I was taking AP Chemistry, AP Calculus BC, AP Environmental Science, applying to colleges, prepping for the SATs, completing DNA research for Cal State East Bay, shadowing a physician, volunteering at a senior center, and was a part of a student panel for Stanford’s Asian Liver center, all while I was slowly deteriorating.

Talk about overachiever am I right?

I had struggled with anxiety in the past, so I thought it would pass, just as it had all the other times prior. I hid my symptoms from friends and family because of this.

My symptoms started to worsen to the point where I couldn’t hide them anymore. My speech began to slur, I couldn’t close or open containers properly without assistance, and my handwriting became illegible.

My parents rushed me from doctor to doctor, and they all chalked it up to anxiety and depression. For this, I was put on antidepressants and told to take a few days off of school. Little did I know, that “a few days” would lead to 2 years.

When I was finally properly diagnosed, on October 17th, 2022, via Zoom, my pediatric neurologist made it seem like it was a minor illness. This is why I am sharing my story because even experts in the field don’t have the slightest clue what this disease entails.

January 2023 was when I was at my lowest point: I couldn’t move at all (paralyzed essentially), couldn’t talk at all, couldn’t relieve my bladder without a catheter, choking on my saliva, and unable to even be transferred to the shower. On top of all this, believe it or not, students at my high school, people I considered close friends, were bullying me for having a disease that I had no control in getting.

Because I couldn’t talk at all, I remember vividly, needing to type out on my notes app for my mom to read “I would rather be dead than continue living like this.”

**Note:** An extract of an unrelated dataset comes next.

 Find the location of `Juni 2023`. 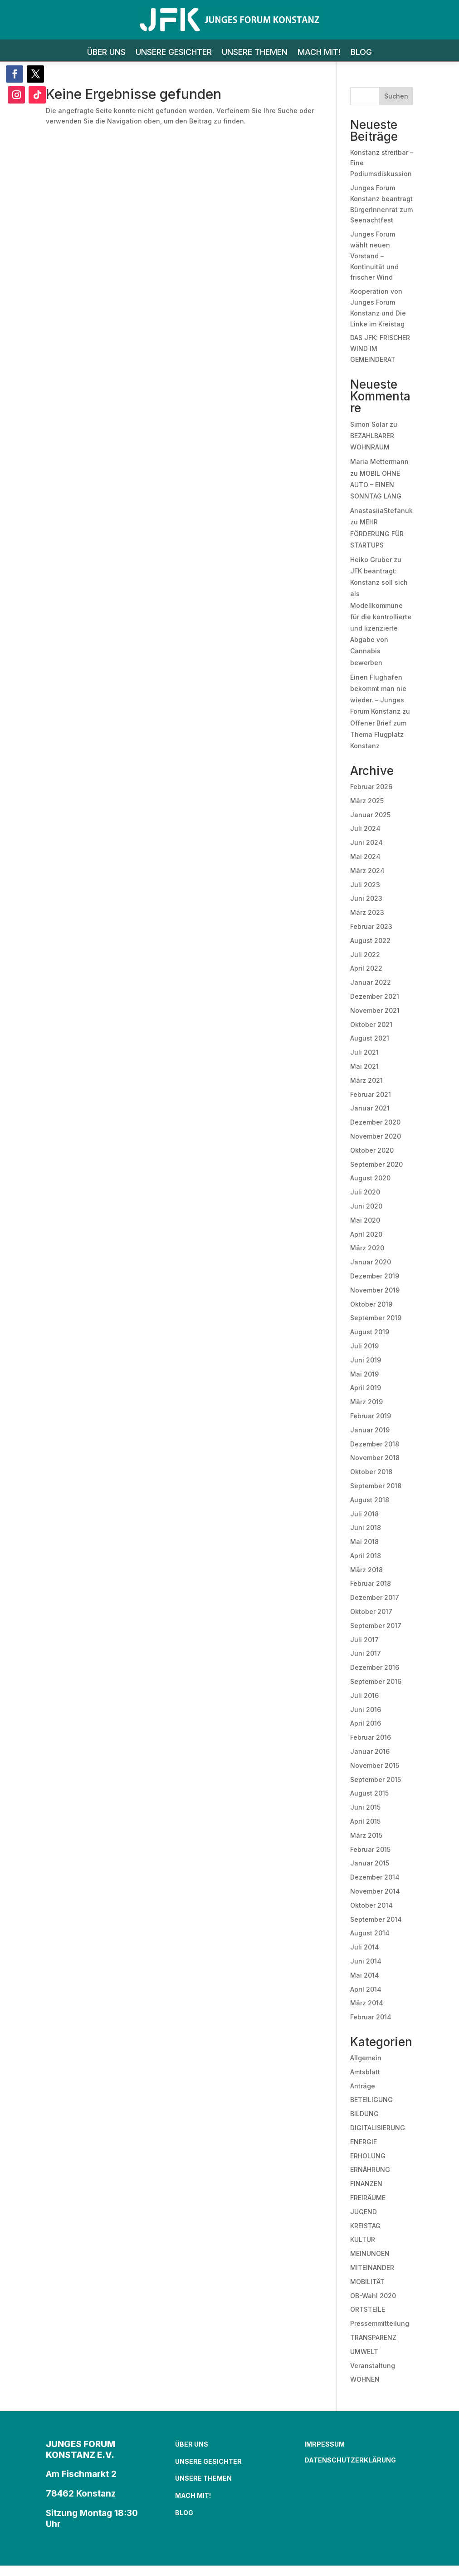

Juni 2023 is located at coordinates (366, 898). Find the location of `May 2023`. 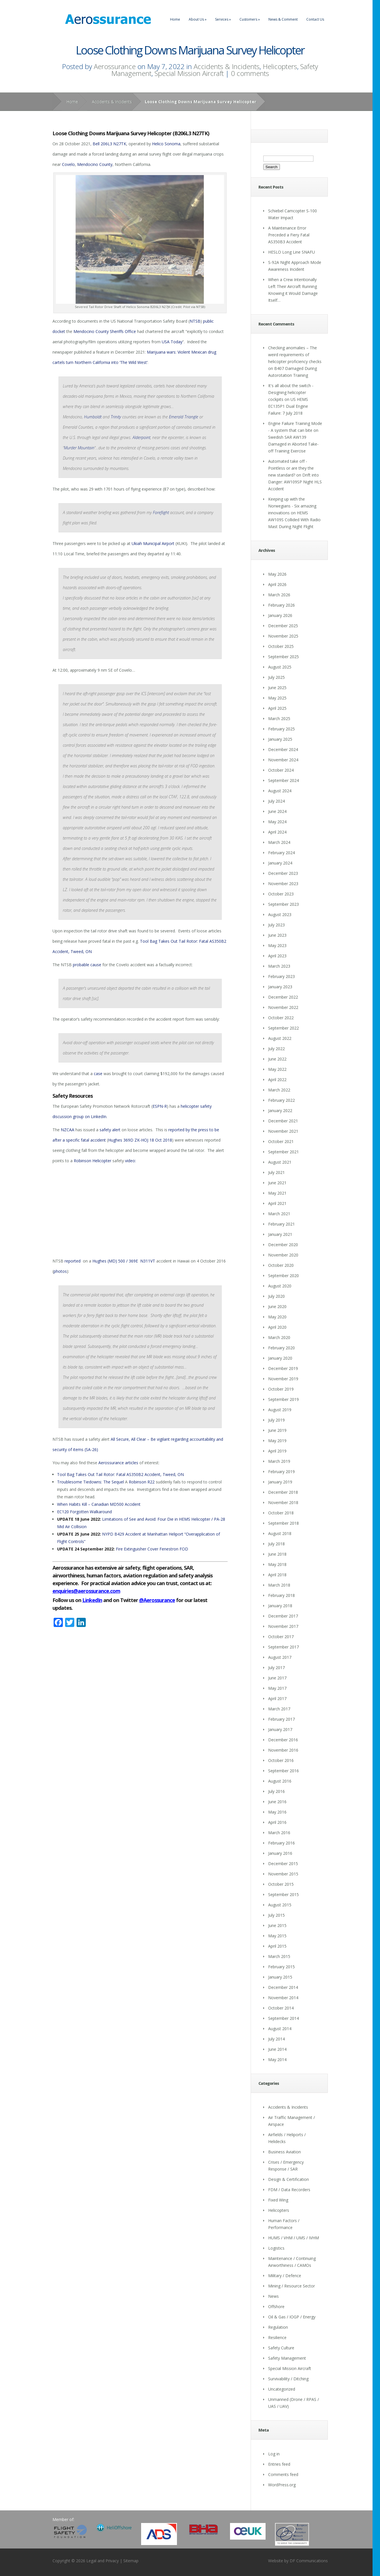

I persevered, through the pain, and the ridicule from students back at school. I took a gap year after graduating high school with a 4.65 GPA and highest honors (I received my diploma in a wheelchair). I am now an incoming freshman at UC Irvine in Biology, hoping to do something in advocacy and medical research to give back to the medical community and spread awareness about the disease that derailed my life for 2 years.

If you are currently going through treatment for Wilson disease, just know that it does get better.